Sha na na na

Na na na na na wa yip yip yip yip yip yip yip yip ma ma ma ma ma ma get a job.

So the time has come. I have been home for 6 and a half weeks. I am broke and kinda bored. Plus Christmas is coming. And even though I already told everyone I know I am not buying them anything this year I still wanna be able to go to parties and hang out and stuff. Plus the movies. The MOVIES! I would have to give up those and become more of a hermit than I have been.

But since I have been home it is not like I have been sitting twiddling my thumbs. About 2 weeks ago after a lot of self doubt, procrastination, and laziness I pulled myself together and went out to get a distributor for my jewellery. I went to a CorkTown Designs in the Distillery District. It was the only place I could think of where I believed my work would fit in. And it took me months to get up the courage to go there. Even on the day I went I sat in the car for a good 20 minutes psyching myself up before I could even get out. I took some deep breathes and walked in. And you know what? The accepted some of my pieces. I know. I don’t know why I didn’t mention it before either. It is a really big accomplishment for me. For a long time people have been telling me my stuff should totally be in a store but I just couldn’t bring myself to go out and try to present myself to people. But I did it. I haven’t heard anything since and I have to work myself up to call them to get an update. I will see.

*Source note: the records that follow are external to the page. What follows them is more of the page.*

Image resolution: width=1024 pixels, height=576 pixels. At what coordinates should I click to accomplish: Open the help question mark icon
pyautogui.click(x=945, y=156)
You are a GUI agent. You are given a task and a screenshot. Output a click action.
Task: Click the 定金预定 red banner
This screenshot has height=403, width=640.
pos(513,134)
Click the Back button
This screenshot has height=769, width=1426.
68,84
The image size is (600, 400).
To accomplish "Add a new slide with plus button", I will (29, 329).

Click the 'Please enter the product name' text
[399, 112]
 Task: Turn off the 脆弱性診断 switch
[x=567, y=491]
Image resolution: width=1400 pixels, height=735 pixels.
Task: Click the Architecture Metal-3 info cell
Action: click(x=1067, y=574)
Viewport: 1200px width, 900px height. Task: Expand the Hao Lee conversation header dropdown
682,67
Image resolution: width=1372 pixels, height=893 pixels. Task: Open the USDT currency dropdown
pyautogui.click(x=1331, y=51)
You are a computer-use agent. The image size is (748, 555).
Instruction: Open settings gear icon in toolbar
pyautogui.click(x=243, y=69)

To keep myself busy I have been doing some web design, just site layouts in Adobe. I first started because we are looking to redo Underbelly but then I just kept going. I have done 25 so far and I still haven’t picked one and I have been getting better and better. The more I do the harder the choice is going to be but I am so indecisive about it.

What else have I done? I started painting again. I did 2 canvases (24×24) with acrylic paint.

I drew them up in my sketch book months ago and just never got around to it. Then I had this “I have to paint” moment a couple of weeks ago and bought some canvases with my quickly diminishing funds. And I drew them up just before I got sick. And then on Saturday, it was the first day I was feeling well, I put on my headphones and some music, pulled out the brushed and got to work. They’re supposed to be poppies, at least that is where the inspiration came from. I think it came out kinda great. It is already on my wall.

Now the rest of my time off was just really regaining my mental health. Well I kinda gained it, then lost it, and now it is back I think. But I don’t have that tired, listless, continuously defeated feeling anymore. I feel rested and my mind is working. I know part of it has to do with getting up at 11 every day (thanks for the wake-up call Cory) and just being on my own schedule. But it also has to do with not being in the stifling, boring, soul robbing office that I was subjected to everyday. But it seems this will be and has to come to an end soon.

I don’t really want to get a job. If I did I probably would have found one already. And it is not that I don’t want to work, I actually don’t mind working at all. It is just the office environment that is so disheartening. I was hoping I would have found some way to make money already that would keep me from going back into that environment. And then I would have a business that could grow and then one day when I do go back into an office it would be one that I own. Unfortunately that doesn’t seem to be the case, yet.

But for now I guess I will have to touch up the resume, iron my shirts, and polish my uncomfortable shoes. Also practice my smile and firm handshake. I am not looking forward to having to trot in and out of offices and putting on a show. But I gotta do what I gotta do.

I wish it was that easy. You know anyone who is hiring?